What the task asks
What is the number of lines below that include "Presupuesto"? Give that number alone.

Dataset records

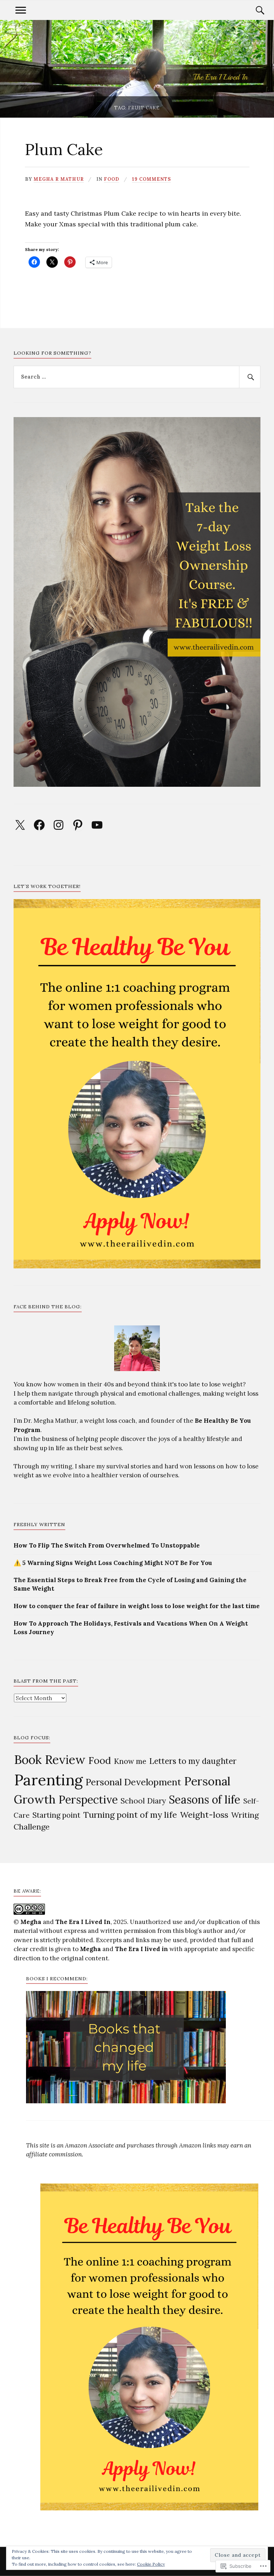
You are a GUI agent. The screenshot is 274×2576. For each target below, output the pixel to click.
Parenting (48, 1780)
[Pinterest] (77, 825)
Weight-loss (204, 1814)
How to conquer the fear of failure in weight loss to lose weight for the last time (137, 1606)
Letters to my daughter (193, 1761)
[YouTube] (97, 825)
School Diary (143, 1801)
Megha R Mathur (59, 179)
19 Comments (151, 179)
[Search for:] (137, 377)
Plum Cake (64, 149)
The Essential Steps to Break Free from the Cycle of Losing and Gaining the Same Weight (130, 1584)
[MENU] (21, 10)
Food (111, 179)
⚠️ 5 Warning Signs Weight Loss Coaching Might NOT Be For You (113, 1563)
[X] (20, 825)
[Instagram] (58, 825)
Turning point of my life (130, 1814)
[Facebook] (39, 825)
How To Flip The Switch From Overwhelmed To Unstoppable (107, 1545)
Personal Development (133, 1782)
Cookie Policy (151, 2564)
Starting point (56, 1815)
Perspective (88, 1799)
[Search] (253, 10)
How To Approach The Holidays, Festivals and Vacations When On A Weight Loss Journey (131, 1628)
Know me (130, 1761)
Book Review (50, 1759)
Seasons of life (204, 1799)
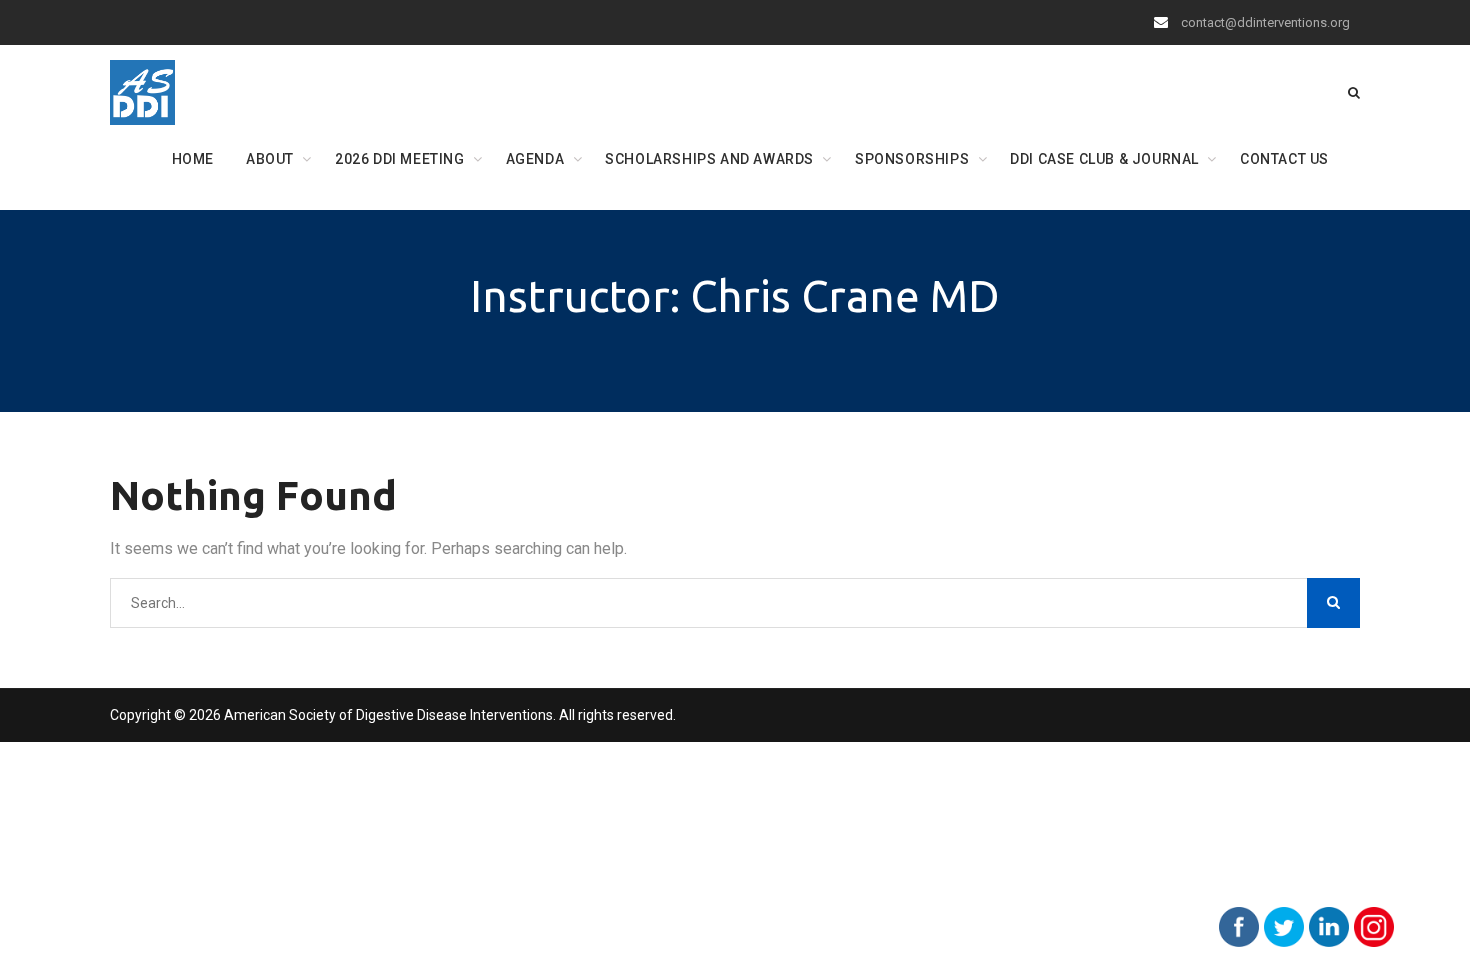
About (270, 159)
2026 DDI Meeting (400, 159)
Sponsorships (912, 159)
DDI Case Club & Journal (1104, 159)
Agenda (535, 159)
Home (193, 159)
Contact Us (1284, 159)
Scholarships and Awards (709, 159)
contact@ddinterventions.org (1265, 22)
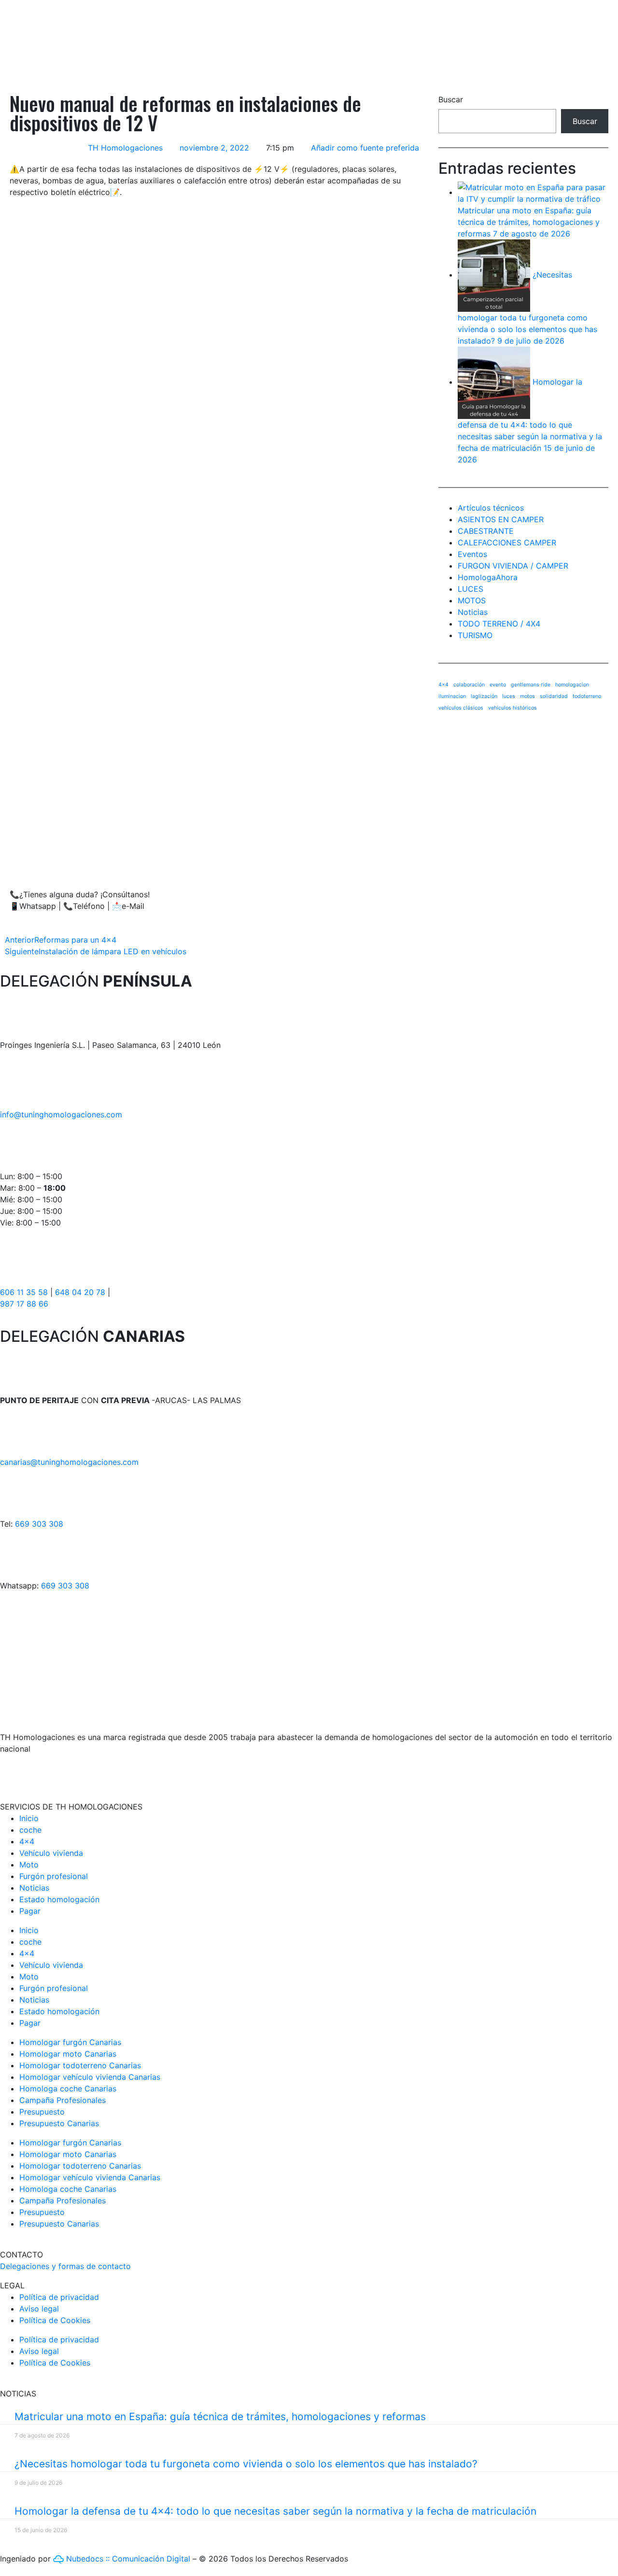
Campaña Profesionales (62, 2100)
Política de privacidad (59, 2297)
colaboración (469, 685)
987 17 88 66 (24, 1304)
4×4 (26, 1841)
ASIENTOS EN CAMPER (501, 519)
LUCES (470, 589)
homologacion (572, 685)
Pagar (30, 1911)
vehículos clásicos (460, 708)
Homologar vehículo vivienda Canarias (89, 2077)
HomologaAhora (488, 577)
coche (30, 1830)
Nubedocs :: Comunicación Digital (127, 2558)
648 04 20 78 (80, 1292)
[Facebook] (12, 1774)
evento (498, 685)
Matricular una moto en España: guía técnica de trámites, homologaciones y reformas (529, 222)
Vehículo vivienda (51, 1853)
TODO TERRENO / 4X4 (499, 623)
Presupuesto (42, 2111)
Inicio (29, 1818)
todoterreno (587, 696)
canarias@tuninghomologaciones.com (69, 1462)
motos (527, 696)
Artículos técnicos (491, 508)
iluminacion (452, 696)
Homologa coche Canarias (67, 2088)
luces (508, 696)
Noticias (473, 612)
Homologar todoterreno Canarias (80, 2065)
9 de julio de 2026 (530, 341)
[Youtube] (65, 1774)
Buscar (450, 99)
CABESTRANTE (486, 531)
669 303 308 (39, 1524)
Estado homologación (59, 1899)
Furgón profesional (53, 1876)
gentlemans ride (530, 685)
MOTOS (472, 600)
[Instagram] (39, 1774)
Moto (29, 1864)
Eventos (472, 554)
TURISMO (475, 635)
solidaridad (554, 696)
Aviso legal (39, 2308)
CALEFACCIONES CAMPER (507, 542)
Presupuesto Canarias (59, 2123)
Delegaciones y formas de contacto (65, 2266)
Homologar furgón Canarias (70, 2042)
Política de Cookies (54, 2320)
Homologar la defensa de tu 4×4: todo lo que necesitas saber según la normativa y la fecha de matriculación (275, 2511)
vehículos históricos (512, 708)
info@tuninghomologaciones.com (61, 1114)
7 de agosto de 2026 (531, 233)
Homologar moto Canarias (67, 2054)
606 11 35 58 (24, 1292)
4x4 (443, 685)
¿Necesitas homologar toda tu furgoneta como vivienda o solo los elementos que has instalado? (246, 2464)
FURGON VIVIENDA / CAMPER (513, 566)
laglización (484, 696)
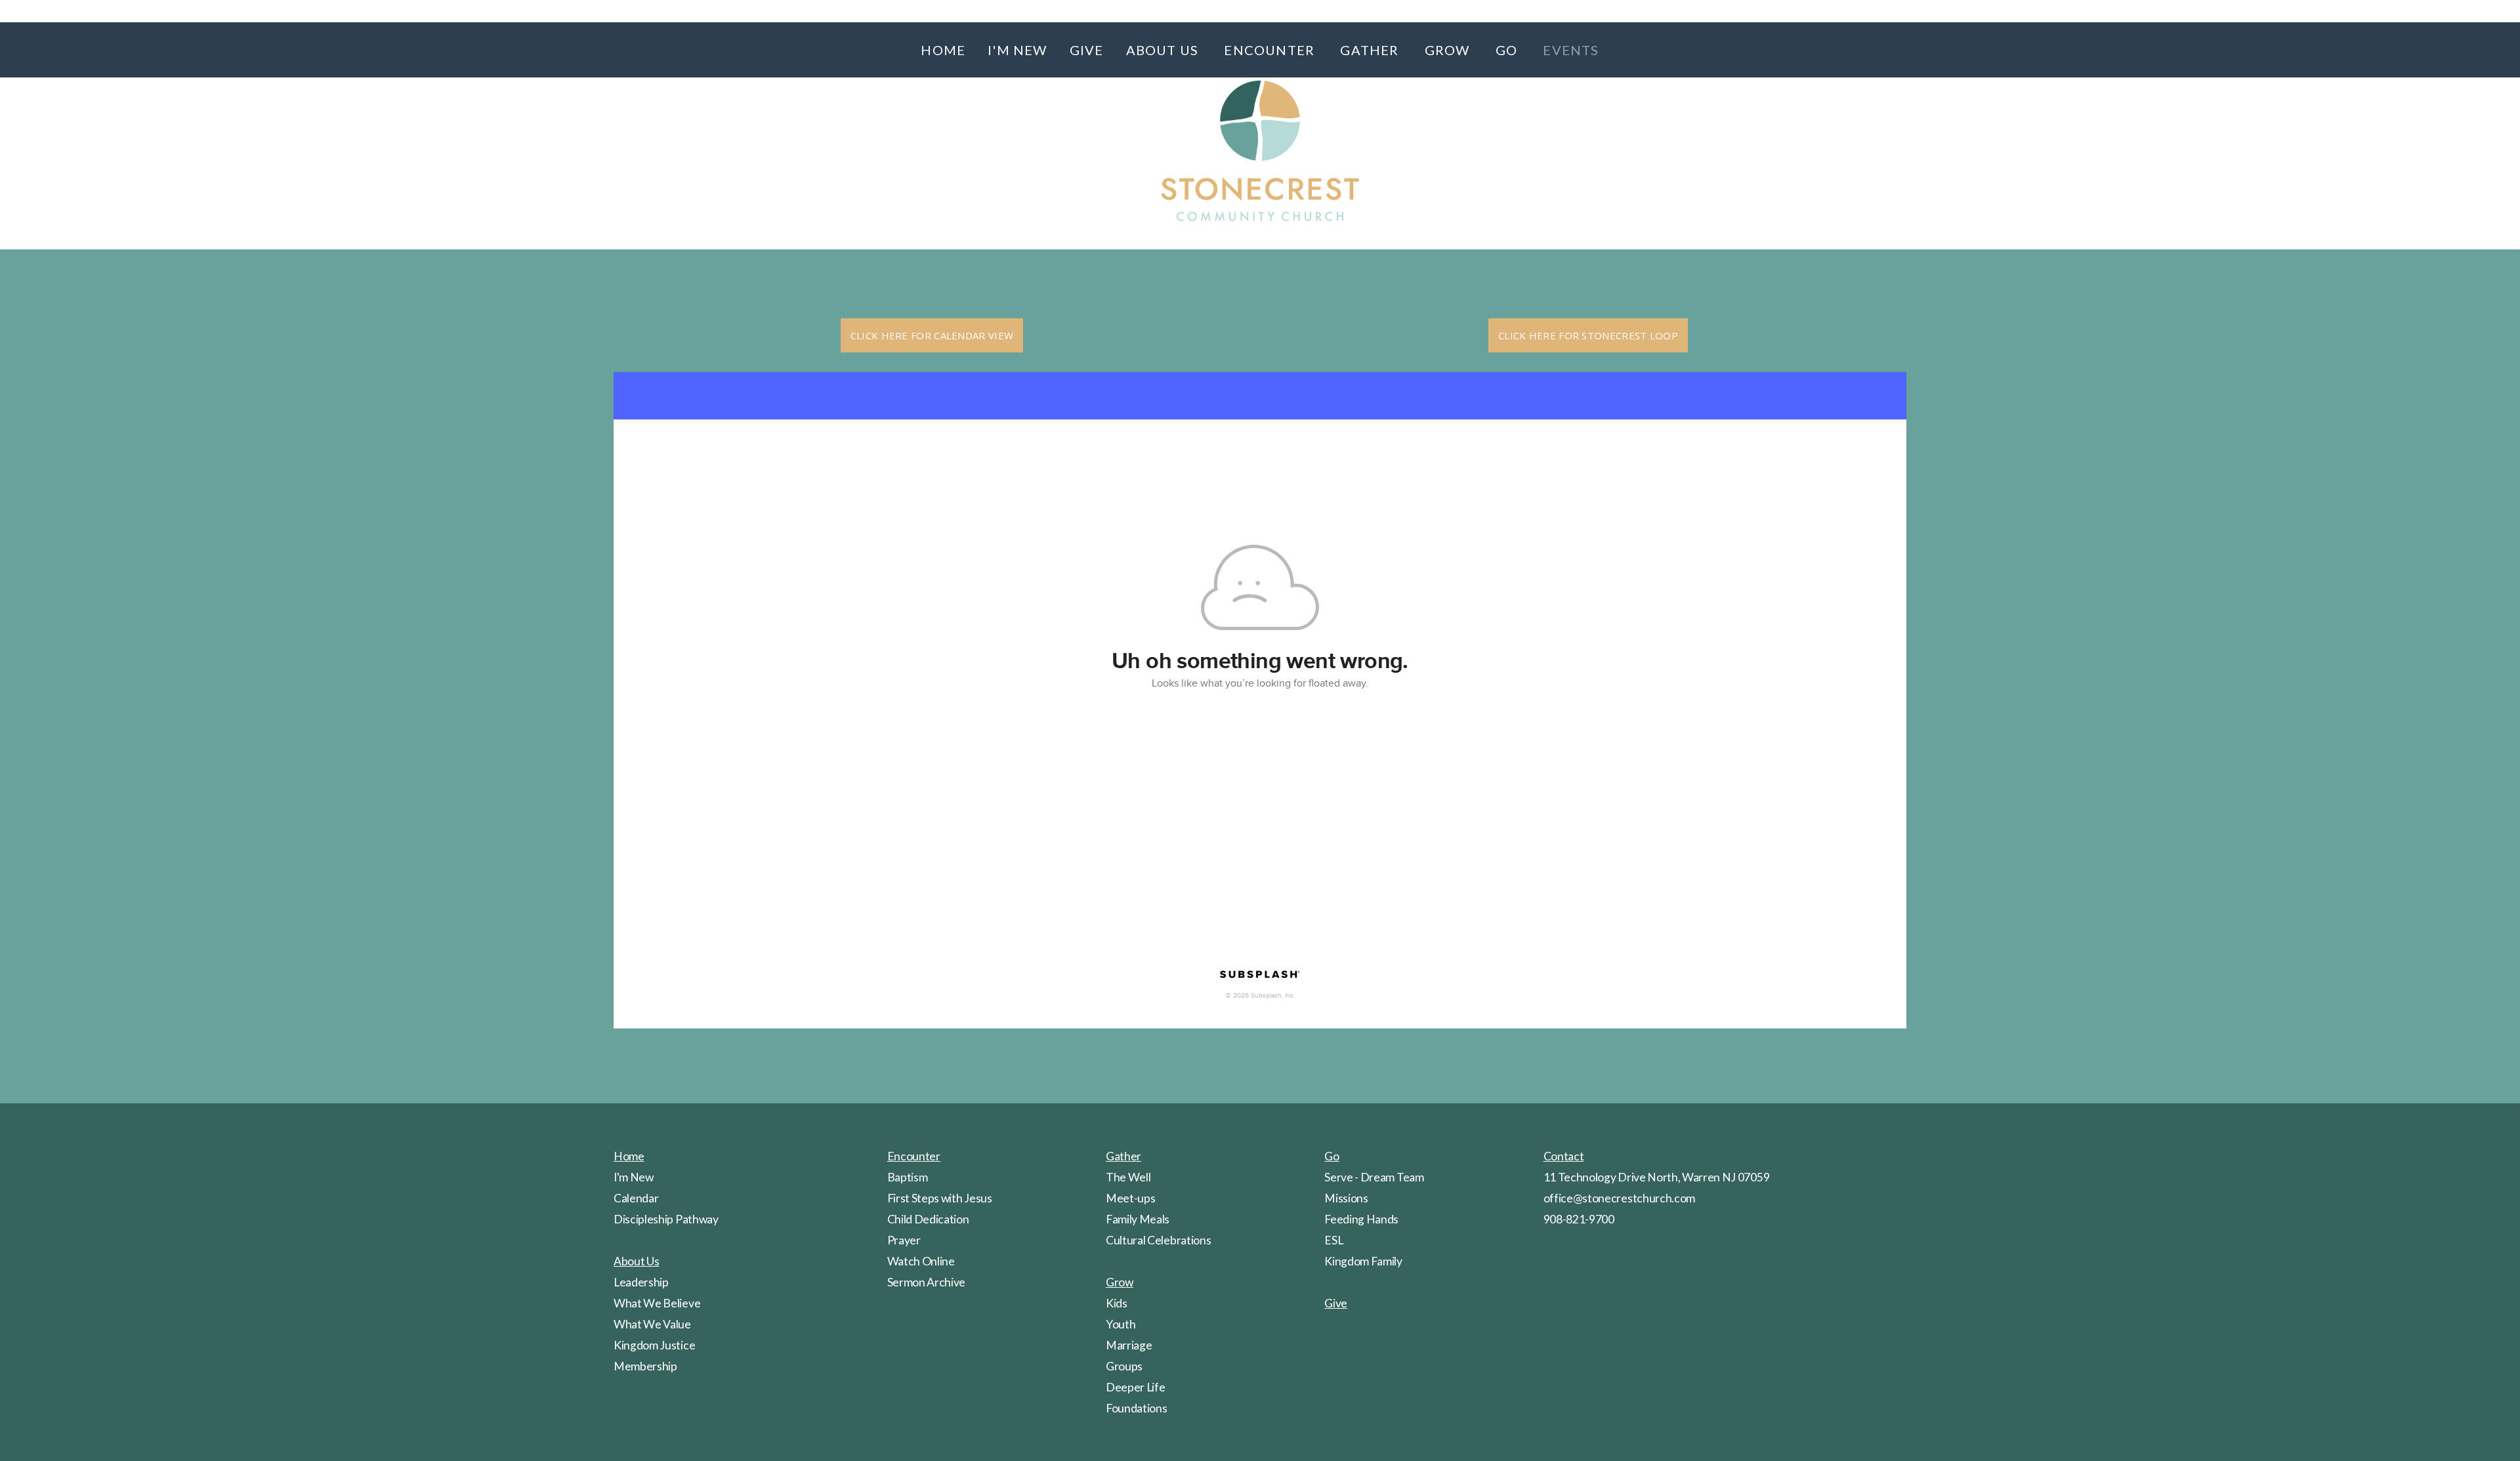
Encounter (1271, 50)
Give (1087, 50)
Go (1508, 50)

Answer to this problem
2